▶ [What to do]
Return the records that follow, unchanged and complete.
BEGIN Records for this task
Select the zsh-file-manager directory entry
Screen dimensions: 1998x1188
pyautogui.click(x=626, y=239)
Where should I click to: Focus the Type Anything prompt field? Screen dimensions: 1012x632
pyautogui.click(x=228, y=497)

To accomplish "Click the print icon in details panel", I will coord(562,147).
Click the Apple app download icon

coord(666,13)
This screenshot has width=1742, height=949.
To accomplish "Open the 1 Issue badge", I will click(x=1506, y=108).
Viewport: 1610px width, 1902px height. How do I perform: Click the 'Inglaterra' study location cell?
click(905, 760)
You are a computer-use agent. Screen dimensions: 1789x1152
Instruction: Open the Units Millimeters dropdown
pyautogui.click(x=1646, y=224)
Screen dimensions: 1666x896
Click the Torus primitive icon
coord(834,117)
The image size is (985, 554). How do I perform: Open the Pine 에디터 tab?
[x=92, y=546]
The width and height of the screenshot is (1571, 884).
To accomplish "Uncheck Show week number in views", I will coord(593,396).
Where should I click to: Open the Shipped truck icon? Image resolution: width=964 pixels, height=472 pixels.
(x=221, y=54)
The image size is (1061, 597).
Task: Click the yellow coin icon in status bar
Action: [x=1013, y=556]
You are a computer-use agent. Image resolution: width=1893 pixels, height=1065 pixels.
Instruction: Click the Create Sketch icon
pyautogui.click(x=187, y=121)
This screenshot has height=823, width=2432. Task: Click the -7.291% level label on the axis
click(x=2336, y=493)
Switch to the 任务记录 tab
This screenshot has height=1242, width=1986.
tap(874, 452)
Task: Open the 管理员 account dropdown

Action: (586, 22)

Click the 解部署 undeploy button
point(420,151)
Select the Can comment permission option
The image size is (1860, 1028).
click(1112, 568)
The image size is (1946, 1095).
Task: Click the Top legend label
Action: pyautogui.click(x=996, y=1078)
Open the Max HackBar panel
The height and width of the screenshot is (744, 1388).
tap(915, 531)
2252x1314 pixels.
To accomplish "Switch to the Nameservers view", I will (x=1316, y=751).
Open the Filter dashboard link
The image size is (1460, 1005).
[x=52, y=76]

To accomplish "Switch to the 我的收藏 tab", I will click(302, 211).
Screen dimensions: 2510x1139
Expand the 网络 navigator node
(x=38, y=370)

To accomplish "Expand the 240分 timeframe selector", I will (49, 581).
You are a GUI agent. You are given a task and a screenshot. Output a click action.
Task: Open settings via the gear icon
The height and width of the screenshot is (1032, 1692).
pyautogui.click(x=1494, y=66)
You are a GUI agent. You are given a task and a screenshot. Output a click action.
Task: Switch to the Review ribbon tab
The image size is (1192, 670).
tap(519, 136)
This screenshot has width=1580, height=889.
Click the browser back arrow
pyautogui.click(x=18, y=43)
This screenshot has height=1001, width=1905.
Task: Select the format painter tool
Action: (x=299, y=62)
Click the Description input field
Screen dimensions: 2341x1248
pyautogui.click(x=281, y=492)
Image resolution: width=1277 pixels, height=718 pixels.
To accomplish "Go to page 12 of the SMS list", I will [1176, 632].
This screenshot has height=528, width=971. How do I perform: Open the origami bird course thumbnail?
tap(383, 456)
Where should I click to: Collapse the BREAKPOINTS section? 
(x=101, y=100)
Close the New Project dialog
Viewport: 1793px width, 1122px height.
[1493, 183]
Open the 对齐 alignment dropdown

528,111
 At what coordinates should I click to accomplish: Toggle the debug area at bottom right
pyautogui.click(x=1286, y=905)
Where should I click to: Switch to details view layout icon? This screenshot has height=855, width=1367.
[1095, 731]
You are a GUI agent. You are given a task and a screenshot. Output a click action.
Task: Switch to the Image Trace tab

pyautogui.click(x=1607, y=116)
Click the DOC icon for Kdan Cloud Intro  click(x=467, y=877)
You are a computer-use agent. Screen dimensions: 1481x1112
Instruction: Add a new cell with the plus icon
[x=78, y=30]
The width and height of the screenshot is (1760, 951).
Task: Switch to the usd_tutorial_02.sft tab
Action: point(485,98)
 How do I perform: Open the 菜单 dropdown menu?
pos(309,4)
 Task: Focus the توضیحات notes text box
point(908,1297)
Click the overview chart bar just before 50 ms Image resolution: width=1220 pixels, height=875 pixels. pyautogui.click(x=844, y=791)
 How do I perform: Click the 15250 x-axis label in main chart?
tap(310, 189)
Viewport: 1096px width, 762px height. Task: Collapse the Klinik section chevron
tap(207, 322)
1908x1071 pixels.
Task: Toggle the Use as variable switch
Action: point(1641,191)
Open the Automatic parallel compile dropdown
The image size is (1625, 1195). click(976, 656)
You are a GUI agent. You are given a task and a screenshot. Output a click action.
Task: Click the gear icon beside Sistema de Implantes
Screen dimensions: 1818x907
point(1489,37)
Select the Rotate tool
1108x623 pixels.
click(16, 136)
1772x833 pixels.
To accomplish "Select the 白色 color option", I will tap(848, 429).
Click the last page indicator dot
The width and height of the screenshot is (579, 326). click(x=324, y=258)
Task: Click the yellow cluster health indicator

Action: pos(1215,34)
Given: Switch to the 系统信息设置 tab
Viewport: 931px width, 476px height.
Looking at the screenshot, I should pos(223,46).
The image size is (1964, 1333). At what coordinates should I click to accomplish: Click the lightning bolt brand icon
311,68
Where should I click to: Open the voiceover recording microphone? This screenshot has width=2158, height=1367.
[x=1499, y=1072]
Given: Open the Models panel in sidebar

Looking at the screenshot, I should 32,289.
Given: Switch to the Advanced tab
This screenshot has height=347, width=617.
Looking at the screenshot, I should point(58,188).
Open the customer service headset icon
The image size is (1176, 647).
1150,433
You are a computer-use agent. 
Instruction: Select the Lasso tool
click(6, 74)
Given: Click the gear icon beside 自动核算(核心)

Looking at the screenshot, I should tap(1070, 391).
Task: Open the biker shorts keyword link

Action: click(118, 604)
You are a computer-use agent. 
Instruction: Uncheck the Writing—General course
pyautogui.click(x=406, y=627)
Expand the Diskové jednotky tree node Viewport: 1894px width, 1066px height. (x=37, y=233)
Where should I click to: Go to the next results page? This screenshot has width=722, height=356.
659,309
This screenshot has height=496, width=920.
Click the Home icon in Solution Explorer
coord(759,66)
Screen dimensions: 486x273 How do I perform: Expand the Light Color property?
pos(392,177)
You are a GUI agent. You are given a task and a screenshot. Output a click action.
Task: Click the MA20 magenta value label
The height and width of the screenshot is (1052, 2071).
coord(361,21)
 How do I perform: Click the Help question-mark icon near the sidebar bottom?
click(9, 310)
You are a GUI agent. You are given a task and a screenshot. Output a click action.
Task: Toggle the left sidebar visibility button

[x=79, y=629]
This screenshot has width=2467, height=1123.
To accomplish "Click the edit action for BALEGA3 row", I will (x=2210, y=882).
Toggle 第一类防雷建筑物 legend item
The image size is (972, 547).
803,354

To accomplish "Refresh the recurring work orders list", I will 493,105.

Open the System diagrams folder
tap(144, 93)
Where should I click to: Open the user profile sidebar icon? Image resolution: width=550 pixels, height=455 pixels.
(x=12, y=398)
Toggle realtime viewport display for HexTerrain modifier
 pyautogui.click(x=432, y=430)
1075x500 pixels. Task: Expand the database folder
END Records for this task
▶ [Reply to the task]
Select the zsh-file-manager directory entry
Screen dimensions: 1998x1188
pyautogui.click(x=626, y=239)
Where should I click to: Focus the Type Anything prompt field? Screen dimensions: 1012x632
pyautogui.click(x=228, y=497)

To accomplish "Click the print icon in details panel", I will coord(562,147).
Click the Apple app download icon

coord(666,13)
This screenshot has width=1742, height=949.
To accomplish "Open the 1 Issue badge", I will click(x=1506, y=108).
Viewport: 1610px width, 1902px height. How do I perform: Click the 'Inglaterra' study location cell?
click(905, 760)
You are a computer-use agent. Screen dimensions: 1789x1152
Instruction: Open the Units Millimeters dropdown
pyautogui.click(x=1646, y=224)
Screen dimensions: 1666x896
Click the Torus primitive icon
coord(834,117)
The image size is (985, 554). How do I perform: Open the Pine 에디터 tab?
[x=92, y=546]
The width and height of the screenshot is (1571, 884).
To accomplish "Uncheck Show week number in views", I will coord(593,396).
Where should I click to: Open the Shipped truck icon? Image resolution: width=964 pixels, height=472 pixels.
(x=221, y=54)
The image size is (1061, 597).
Task: Click the yellow coin icon in status bar
Action: [x=1013, y=556]
You are a computer-use agent. Image resolution: width=1893 pixels, height=1065 pixels.
Instruction: Click the Create Sketch icon
pyautogui.click(x=187, y=121)
This screenshot has height=823, width=2432. Task: Click the -7.291% level label on the axis
click(x=2336, y=493)
Switch to the 任务记录 tab
This screenshot has height=1242, width=1986.
tap(874, 452)
Task: Open the 管理员 account dropdown

Action: (586, 22)

Click the 解部署 undeploy button
point(420,151)
Select the Can comment permission option
The image size is (1860, 1028).
click(1112, 568)
The image size is (1946, 1095).
Task: Click the Top legend label
Action: pyautogui.click(x=996, y=1078)
Open the Max HackBar panel
The height and width of the screenshot is (744, 1388).
tap(915, 531)
2252x1314 pixels.
To accomplish "Switch to the Nameservers view", I will (x=1316, y=751).
Open the Filter dashboard link
The image size is (1460, 1005).
[x=52, y=76]

To accomplish "Switch to the 我的收藏 tab", I will click(302, 211).
Screen dimensions: 2510x1139
Expand the 网络 navigator node
(x=38, y=370)

To accomplish "Expand the 240分 timeframe selector", I will (49, 581).
You are a GUI agent. You are given a task and a screenshot. Output a click action.
Task: Open settings via the gear icon
The height and width of the screenshot is (1032, 1692).
pyautogui.click(x=1494, y=66)
You are a GUI agent. You are given a task and a screenshot. Output a click action.
Task: Switch to the Review ribbon tab
The image size is (1192, 670).
tap(519, 136)
This screenshot has width=1580, height=889.
Click the browser back arrow
pyautogui.click(x=18, y=43)
This screenshot has height=1001, width=1905.
Task: Select the format painter tool
Action: (x=299, y=62)
Click the Description input field
Screen dimensions: 2341x1248
pyautogui.click(x=281, y=492)
Image resolution: width=1277 pixels, height=718 pixels.
To accomplish "Go to page 12 of the SMS list", I will [1176, 632].
This screenshot has height=528, width=971. How do I perform: Open the origami bird course thumbnail?
tap(383, 456)
Where should I click to: Collapse the BREAKPOINTS section? 
(x=101, y=100)
Close the New Project dialog
Viewport: 1793px width, 1122px height.
[1493, 183]
Open the 对齐 alignment dropdown

528,111
 At what coordinates should I click to accomplish: Toggle the debug area at bottom right
pyautogui.click(x=1286, y=905)
Where should I click to: Switch to details view layout icon? This screenshot has height=855, width=1367.
[1095, 731]
You are a GUI agent. You are given a task and a screenshot. Output a click action.
Task: Switch to the Image Trace tab

pyautogui.click(x=1607, y=116)
Click the DOC icon for Kdan Cloud Intro  click(x=467, y=877)
You are a computer-use agent. Screen dimensions: 1481x1112
Instruction: Add a new cell with the plus icon
[x=78, y=30]
The width and height of the screenshot is (1760, 951).
Task: Switch to the usd_tutorial_02.sft tab
Action: point(485,98)
 How do I perform: Open the 菜单 dropdown menu?
pos(309,4)
 Task: Focus the توضیحات notes text box
point(908,1297)
Click the overview chart bar just before 50 ms Image resolution: width=1220 pixels, height=875 pixels. pyautogui.click(x=844, y=791)
 How do I perform: Click the 15250 x-axis label in main chart?
tap(310, 189)
Viewport: 1096px width, 762px height. Task: Collapse the Klinik section chevron
tap(207, 322)
1908x1071 pixels.
Task: Toggle the Use as variable switch
Action: point(1641,191)
Open the Automatic parallel compile dropdown
The image size is (1625, 1195). click(976, 656)
You are a GUI agent. You are given a task and a screenshot. Output a click action.
Task: Click the gear icon beside Sistema de Implantes
Screen dimensions: 1818x907
point(1489,37)
Select the Rotate tool
1108x623 pixels.
click(16, 136)
1772x833 pixels.
To accomplish "Select the 白色 color option", I will tap(848, 429).
Click the last page indicator dot
The width and height of the screenshot is (579, 326). click(x=324, y=258)
Task: Click the yellow cluster health indicator

Action: pos(1215,34)
Given: Switch to the 系统信息设置 tab
Viewport: 931px width, 476px height.
Looking at the screenshot, I should pos(223,46).
The image size is (1964, 1333). At what coordinates should I click to accomplish: Click the lightning bolt brand icon
311,68
Where should I click to: Open the voiceover recording microphone? This screenshot has width=2158, height=1367.
[x=1499, y=1072]
Given: Open the Models panel in sidebar

Looking at the screenshot, I should 32,289.
Given: Switch to the Advanced tab
This screenshot has height=347, width=617.
Looking at the screenshot, I should point(58,188).
Open the customer service headset icon
The image size is (1176, 647).
1150,433
You are a computer-use agent. 
Instruction: Select the Lasso tool
click(6, 74)
Given: Click the gear icon beside 自动核算(核心)

Looking at the screenshot, I should tap(1070, 391).
Task: Open the biker shorts keyword link

Action: click(118, 604)
You are a computer-use agent. 
Instruction: Uncheck the Writing—General course
pyautogui.click(x=406, y=627)
Expand the Diskové jednotky tree node Viewport: 1894px width, 1066px height. (x=37, y=233)
Where should I click to: Go to the next results page? This screenshot has width=722, height=356.
659,309
This screenshot has height=496, width=920.
Click the Home icon in Solution Explorer
coord(759,66)
Screen dimensions: 486x273 How do I perform: Expand the Light Color property?
pos(392,177)
You are a GUI agent. You are given a task and a screenshot. Output a click action.
Task: Click the MA20 magenta value label
The height and width of the screenshot is (1052, 2071).
coord(361,21)
 How do I perform: Click the Help question-mark icon near the sidebar bottom?
click(9, 310)
You are a GUI agent. You are given a task and a screenshot. Output a click action.
Task: Toggle the left sidebar visibility button

[x=79, y=629]
This screenshot has width=2467, height=1123.
To accomplish "Click the edit action for BALEGA3 row", I will (x=2210, y=882).
Toggle 第一类防雷建筑物 legend item
The image size is (972, 547).
803,354

To accomplish "Refresh the recurring work orders list", I will 493,105.

Open the System diagrams folder
tap(144, 93)
Where should I click to: Open the user profile sidebar icon? Image resolution: width=550 pixels, height=455 pixels.
(x=12, y=398)
Toggle realtime viewport display for HexTerrain modifier
 pyautogui.click(x=432, y=430)
1075x500 pixels. Task: Expand the database folder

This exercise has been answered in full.